### Given exercise 1
In the time management text, repeat the part that opens with the words "Concentrate on where you are: You've" and closes with "where you are.", swapping "shower" for "bath" each time it appears.
### Given exercise 2
Answer these questions using the time management text:
(a) What phrase does it offer as a good one to remember about mastering and serving?
(b) What are some people who keep "going, going, going" said to be doing?
(c) Where does it say to concentrate on the family?

### Document segment

====================

Anything is possible in the 24 hours we're given each day. Let me give you some thoughts on time management. Here is a list of things you should consider to make the most of your time:
Run the day or it will run you: Part of the key to time management is just staying in charge. Here's what usually happens: We start something and we're in control, but as the day starts to unfold, we start losing it. It's like running a business. If you don't stay on top of things, the business will run you before long. You have to stop every once in a while and say, "Wait! Who's in charge here?" Here's a good phrase to remember: "Some will master and some will serve." That's the nature of life, and you have to make sure you become the master. You have to run the day. You have to stay in charge. What is the key to staying in charge? You must have your written set of goals with you at all times. Prioritize your goals and decide which are important. Constantly review your goals, then make them a part of a good written game plan. With your game plan in hand, try to separate the majors from the minors, the really important things from the things that you just have to do. And prioritize. A little thought will save you a lot of time. Is this a major day or a minor day? Adjust your time accordingly. Is this a major conversation or a minor conversation? A lot of people don't do well in this area, and here's why: They major in minor things. They spend too much time on things that don't count and too little time on things that should count.
Don't mistake movement for achievement: You probably know some people around you who are just plain busy being busy. You've got to be busy being productive. Consider this: A man comes home at night and flops down on the couch. He says, "I've been going, going, going." But the real question is, "Doing what?" Some people are going, going, going, but they're doing figure eights. They're not making much progress. Don't mistake movement for achievement. Evaluate the hours in your days, and see if there's a lot of wasted time that you could manage better.
Concentrate on where you are: You've just got to zero in on the job at hand. Don't start your business day until you get to the business. I used to start my business day in the shower. I'm trying to compose a letter in the shower. I'm not awake yet, and I'm trying to compose a letter. I found out that it doesn't work that way. Wait to get to the office to start your work. Don't start your business day at the breakfast table. It's not good for the family, and it's not very productive. So here's what you've got to do. On the way to work, concentrate on your driving. In the shower, concentrate on the shower. At the breakfast table, concentrate on the family. Wherever you are, be there. Don't be somewhere else. Give whatever you're doing the gift of attention. Give people the gift of attention. Concentrate on where you are.

====================

### Rows

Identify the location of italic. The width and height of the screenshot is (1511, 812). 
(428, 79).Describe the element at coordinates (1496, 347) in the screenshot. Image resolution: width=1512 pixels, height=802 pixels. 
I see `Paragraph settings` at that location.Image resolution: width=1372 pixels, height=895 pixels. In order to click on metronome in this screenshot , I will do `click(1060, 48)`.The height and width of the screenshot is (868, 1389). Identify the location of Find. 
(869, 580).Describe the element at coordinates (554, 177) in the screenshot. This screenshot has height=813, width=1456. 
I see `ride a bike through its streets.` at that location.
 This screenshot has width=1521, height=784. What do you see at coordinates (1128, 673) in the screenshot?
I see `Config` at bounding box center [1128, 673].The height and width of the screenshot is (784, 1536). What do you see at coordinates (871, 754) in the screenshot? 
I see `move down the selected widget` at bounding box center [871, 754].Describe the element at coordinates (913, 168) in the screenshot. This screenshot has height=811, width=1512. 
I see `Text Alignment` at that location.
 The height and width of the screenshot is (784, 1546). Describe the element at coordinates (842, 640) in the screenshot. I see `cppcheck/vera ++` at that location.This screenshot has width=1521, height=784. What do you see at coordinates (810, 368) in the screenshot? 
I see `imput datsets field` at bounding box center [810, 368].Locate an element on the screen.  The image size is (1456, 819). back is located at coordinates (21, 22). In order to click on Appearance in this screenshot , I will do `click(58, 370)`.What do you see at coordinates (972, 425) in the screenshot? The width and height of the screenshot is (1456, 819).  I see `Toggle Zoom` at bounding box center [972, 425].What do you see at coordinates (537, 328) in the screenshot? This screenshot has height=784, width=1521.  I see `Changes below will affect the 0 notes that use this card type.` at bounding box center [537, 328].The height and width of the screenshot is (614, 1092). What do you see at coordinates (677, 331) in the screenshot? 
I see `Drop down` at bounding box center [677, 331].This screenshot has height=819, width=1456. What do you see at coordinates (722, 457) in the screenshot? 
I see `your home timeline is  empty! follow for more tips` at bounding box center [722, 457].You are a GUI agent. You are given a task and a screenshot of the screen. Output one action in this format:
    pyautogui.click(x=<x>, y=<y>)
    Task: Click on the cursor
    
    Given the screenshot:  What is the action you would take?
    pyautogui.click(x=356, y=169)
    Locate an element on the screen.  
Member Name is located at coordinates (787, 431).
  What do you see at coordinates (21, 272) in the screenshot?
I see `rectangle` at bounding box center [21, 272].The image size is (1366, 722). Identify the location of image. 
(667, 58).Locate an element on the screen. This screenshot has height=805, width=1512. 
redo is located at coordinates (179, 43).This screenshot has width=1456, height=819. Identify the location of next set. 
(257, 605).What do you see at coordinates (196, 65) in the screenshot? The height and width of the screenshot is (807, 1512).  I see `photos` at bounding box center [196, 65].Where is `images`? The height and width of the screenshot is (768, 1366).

====================

### Exercise answer 1
Concentrate on where you are: You've just got to zero in on the job at hand. Don't start your business day until you get to the business. I used to start my business day in the bath. I'm trying to compose a letter in the bath. I'm not awake yet, and I'm trying to compose a letter. I found out that it doesn't work that way. Wait to get to the office to start your work. Don't start your business day at the breakfast table. It's not good for the family, and it's not very productive. So here's what you've got to do. On the way to work, concentrate on your driving. In the bath, concentrate on the bath. At the breakfast table, concentrate on the family. Wherever you are, be there. Don't be somewhere else. Give whatever you're doing the gift of attention. Give people the gift of attention. Concentrate on where you are.

### Exercise answer 2
(a) "Some will master and some will serve."
(b) Figure eights.
(c) At the breakfast table.